**Assigned task:**
Transcribe exactly the line containing "Select the SSH-1 (RSA) key type" plus every later line in the data.

Dataset entries:
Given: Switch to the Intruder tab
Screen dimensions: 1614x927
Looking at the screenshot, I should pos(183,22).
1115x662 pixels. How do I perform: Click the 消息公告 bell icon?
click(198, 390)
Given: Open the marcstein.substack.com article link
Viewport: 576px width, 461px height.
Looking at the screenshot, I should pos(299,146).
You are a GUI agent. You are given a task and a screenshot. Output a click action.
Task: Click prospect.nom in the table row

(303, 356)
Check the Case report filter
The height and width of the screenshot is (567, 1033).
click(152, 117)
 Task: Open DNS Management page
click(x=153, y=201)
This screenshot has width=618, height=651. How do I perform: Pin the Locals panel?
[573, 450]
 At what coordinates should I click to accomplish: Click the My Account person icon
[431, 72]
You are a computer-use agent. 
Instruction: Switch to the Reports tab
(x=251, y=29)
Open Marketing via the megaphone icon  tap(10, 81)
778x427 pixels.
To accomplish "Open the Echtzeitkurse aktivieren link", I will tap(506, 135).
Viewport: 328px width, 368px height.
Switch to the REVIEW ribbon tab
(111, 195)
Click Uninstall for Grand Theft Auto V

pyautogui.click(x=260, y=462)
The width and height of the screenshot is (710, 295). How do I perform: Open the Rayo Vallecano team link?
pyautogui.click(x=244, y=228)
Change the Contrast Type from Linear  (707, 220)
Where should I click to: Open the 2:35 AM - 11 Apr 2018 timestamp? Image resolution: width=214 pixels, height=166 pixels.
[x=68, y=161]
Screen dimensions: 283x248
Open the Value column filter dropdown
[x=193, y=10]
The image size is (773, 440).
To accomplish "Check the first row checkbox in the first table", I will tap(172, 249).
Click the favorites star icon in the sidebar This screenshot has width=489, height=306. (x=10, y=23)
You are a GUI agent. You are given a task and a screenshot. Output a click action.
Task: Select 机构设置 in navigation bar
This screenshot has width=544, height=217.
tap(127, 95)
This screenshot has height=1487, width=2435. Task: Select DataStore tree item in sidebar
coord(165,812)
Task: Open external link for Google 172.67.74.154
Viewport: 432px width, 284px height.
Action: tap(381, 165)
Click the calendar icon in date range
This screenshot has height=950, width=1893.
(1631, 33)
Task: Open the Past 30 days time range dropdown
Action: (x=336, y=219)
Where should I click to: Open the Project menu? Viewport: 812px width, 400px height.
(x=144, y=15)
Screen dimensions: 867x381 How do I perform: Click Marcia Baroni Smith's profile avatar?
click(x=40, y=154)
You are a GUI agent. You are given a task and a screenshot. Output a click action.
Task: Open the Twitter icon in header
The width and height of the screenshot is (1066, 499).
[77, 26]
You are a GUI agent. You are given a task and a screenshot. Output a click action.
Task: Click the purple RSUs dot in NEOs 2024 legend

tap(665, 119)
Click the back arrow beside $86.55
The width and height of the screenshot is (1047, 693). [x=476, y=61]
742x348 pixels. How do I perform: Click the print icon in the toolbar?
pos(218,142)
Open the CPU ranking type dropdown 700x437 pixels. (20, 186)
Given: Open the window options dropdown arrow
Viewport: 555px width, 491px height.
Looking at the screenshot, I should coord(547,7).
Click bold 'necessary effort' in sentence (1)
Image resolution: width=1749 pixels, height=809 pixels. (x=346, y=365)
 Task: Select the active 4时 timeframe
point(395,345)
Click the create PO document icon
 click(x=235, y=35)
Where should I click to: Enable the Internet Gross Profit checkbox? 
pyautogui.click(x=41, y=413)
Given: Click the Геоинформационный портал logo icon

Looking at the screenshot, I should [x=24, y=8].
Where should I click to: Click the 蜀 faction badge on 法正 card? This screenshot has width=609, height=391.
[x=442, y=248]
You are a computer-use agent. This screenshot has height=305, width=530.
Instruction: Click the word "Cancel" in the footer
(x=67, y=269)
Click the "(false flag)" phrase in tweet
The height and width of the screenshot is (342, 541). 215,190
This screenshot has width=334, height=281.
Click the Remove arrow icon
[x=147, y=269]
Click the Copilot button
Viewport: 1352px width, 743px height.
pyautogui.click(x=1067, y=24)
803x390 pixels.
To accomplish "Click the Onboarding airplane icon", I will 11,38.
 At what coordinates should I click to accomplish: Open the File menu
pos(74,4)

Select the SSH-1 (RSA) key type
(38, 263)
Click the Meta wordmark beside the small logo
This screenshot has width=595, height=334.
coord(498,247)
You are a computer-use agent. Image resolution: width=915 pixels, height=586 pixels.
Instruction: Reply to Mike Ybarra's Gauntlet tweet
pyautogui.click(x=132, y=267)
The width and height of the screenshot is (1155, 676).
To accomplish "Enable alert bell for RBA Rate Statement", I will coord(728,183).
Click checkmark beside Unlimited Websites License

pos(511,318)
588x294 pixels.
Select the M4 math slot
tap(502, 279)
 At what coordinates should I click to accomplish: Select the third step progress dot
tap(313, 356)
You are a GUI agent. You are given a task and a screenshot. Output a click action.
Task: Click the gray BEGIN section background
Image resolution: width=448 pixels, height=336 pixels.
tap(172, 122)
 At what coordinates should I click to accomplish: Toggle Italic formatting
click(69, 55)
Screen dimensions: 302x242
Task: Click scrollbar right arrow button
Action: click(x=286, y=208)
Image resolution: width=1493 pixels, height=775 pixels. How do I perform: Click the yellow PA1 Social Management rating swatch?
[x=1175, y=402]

**Solved exercise:**
Select the SSH-1 (RSA) key type
(38, 263)
Click the Meta wordmark beside the small logo
This screenshot has width=595, height=334.
coord(498,247)
You are a computer-use agent. Image resolution: width=915 pixels, height=586 pixels.
Instruction: Reply to Mike Ybarra's Gauntlet tweet
pyautogui.click(x=132, y=267)
The width and height of the screenshot is (1155, 676).
To accomplish "Enable alert bell for RBA Rate Statement", I will coord(728,183).
Click checkmark beside Unlimited Websites License

pos(511,318)
588x294 pixels.
Select the M4 math slot
tap(502, 279)
 At what coordinates should I click to accomplish: Select the third step progress dot
tap(313, 356)
You are a GUI agent. You are given a task and a screenshot. Output a click action.
Task: Click the gray BEGIN section background
Image resolution: width=448 pixels, height=336 pixels.
tap(172, 122)
 At what coordinates should I click to accomplish: Toggle Italic formatting
click(69, 55)
Screen dimensions: 302x242
Task: Click scrollbar right arrow button
Action: click(x=286, y=208)
Image resolution: width=1493 pixels, height=775 pixels. How do I perform: Click the yellow PA1 Social Management rating swatch?
[x=1175, y=402]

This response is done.